■ **Instructions for the task**: Repeat the records word for word, starting at the line that contains "Where should I click to: Click the X" and ending with the line that contains "The height and width of the screenshot is (724, 1433).", including both of those lines.

■ **Data extract**:
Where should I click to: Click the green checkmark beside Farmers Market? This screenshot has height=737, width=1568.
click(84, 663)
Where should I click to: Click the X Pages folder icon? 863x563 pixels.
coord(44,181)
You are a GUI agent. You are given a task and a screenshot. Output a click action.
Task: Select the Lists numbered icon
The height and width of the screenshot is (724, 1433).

==

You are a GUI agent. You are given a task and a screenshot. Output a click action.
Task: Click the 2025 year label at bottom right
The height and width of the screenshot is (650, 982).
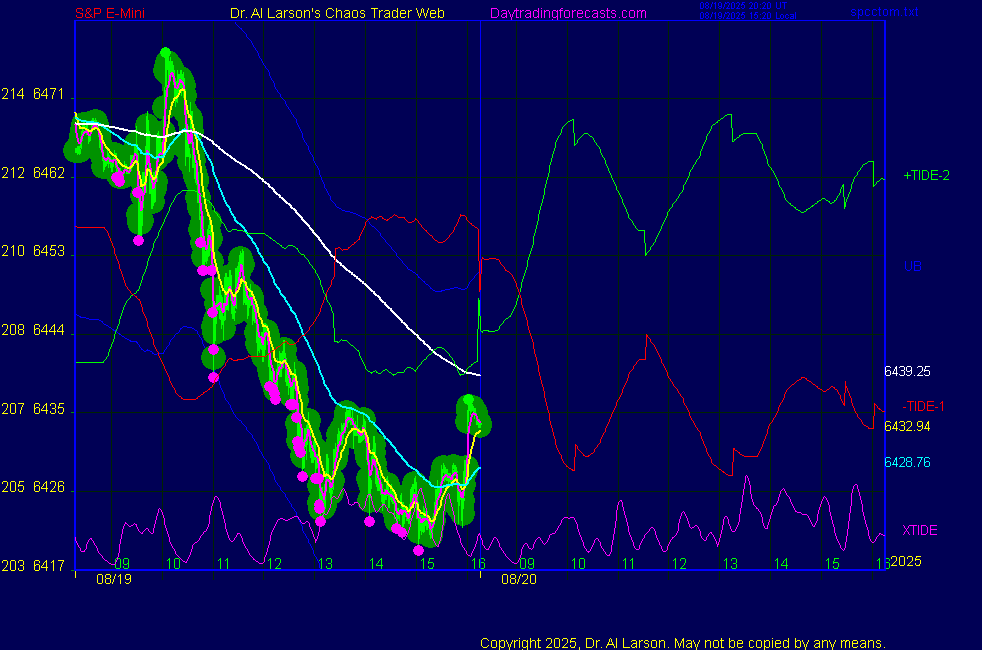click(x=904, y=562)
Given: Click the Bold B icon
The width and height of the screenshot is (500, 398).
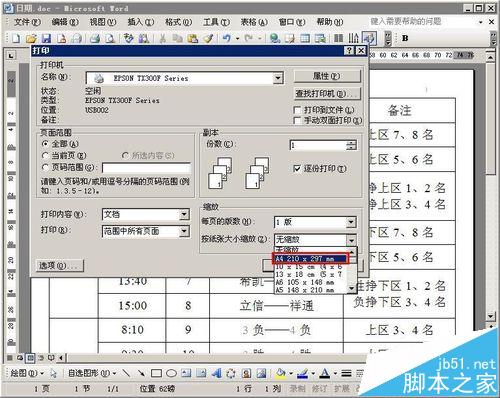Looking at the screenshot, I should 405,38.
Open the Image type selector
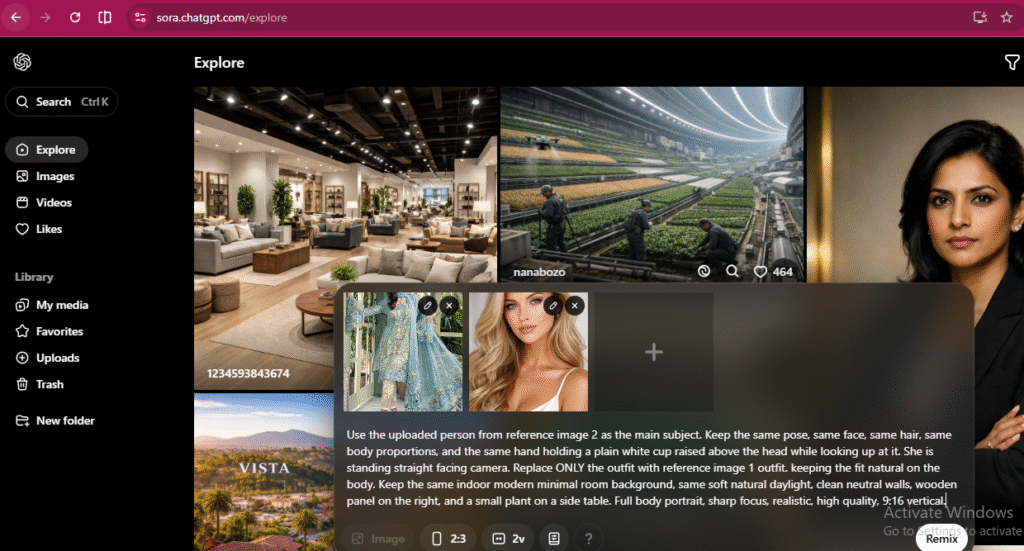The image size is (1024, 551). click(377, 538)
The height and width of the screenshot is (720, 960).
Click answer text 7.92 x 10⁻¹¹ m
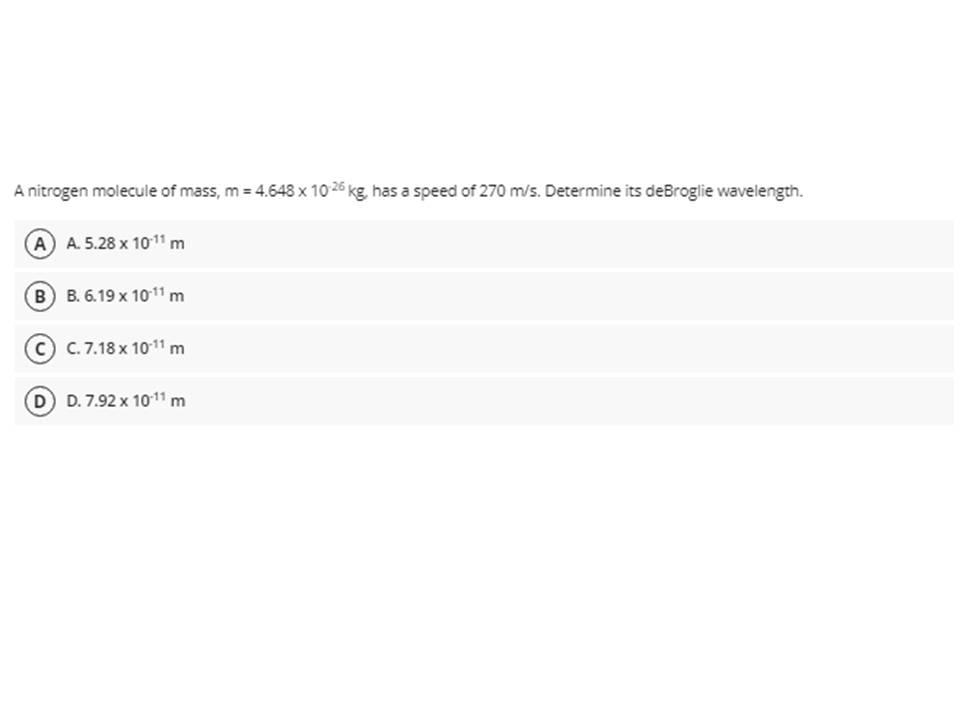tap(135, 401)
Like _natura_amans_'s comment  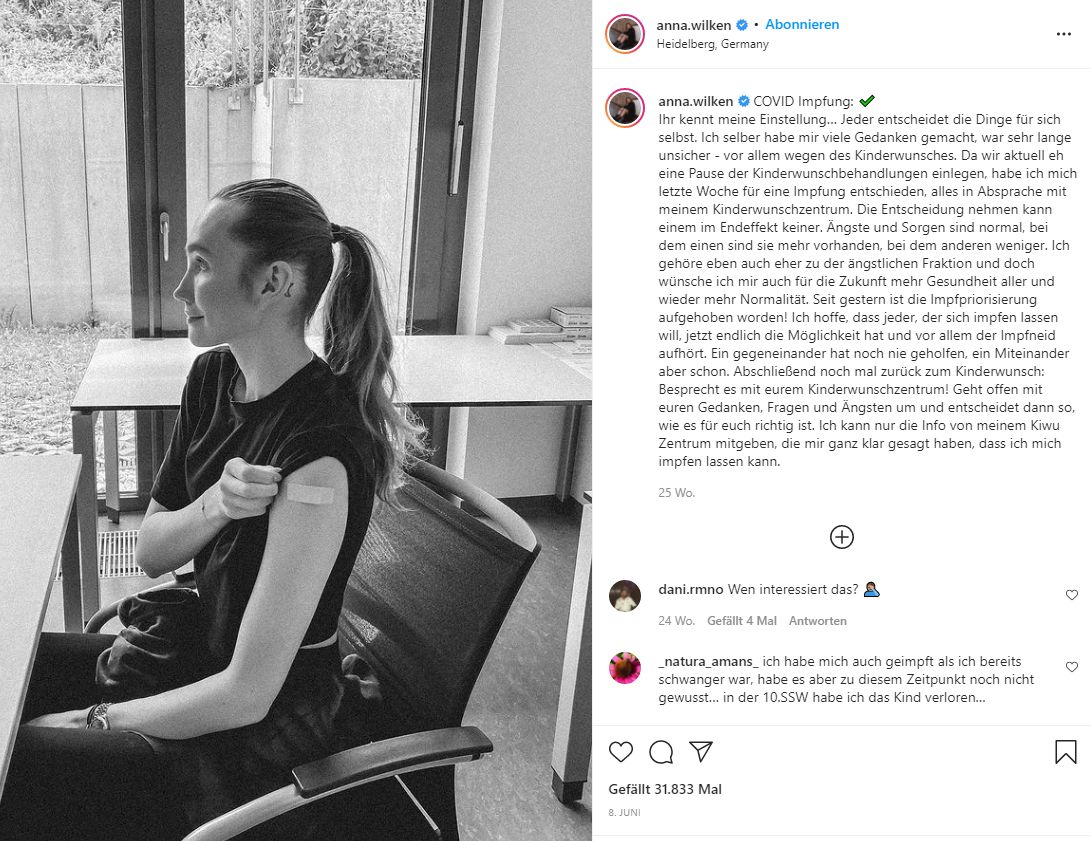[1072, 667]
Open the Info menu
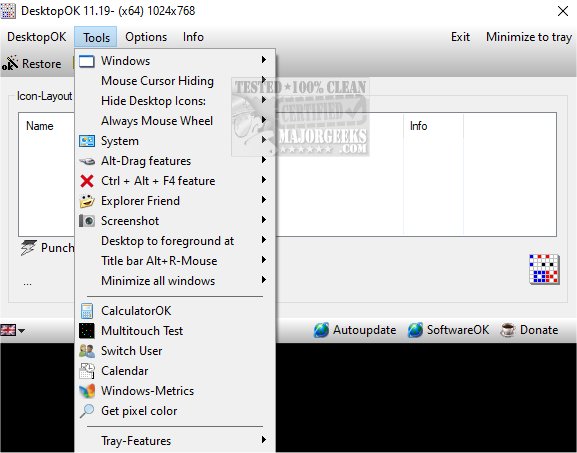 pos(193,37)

■ **Task response**:
Where should I click to: Click the X Pages folder icon? 863x563 pixels.
coord(44,181)
You are a GUI agent. You are given a task and a screenshot. Output a click action.
Task: Select the Lists numbered icon
The height and width of the screenshot is (724, 1433).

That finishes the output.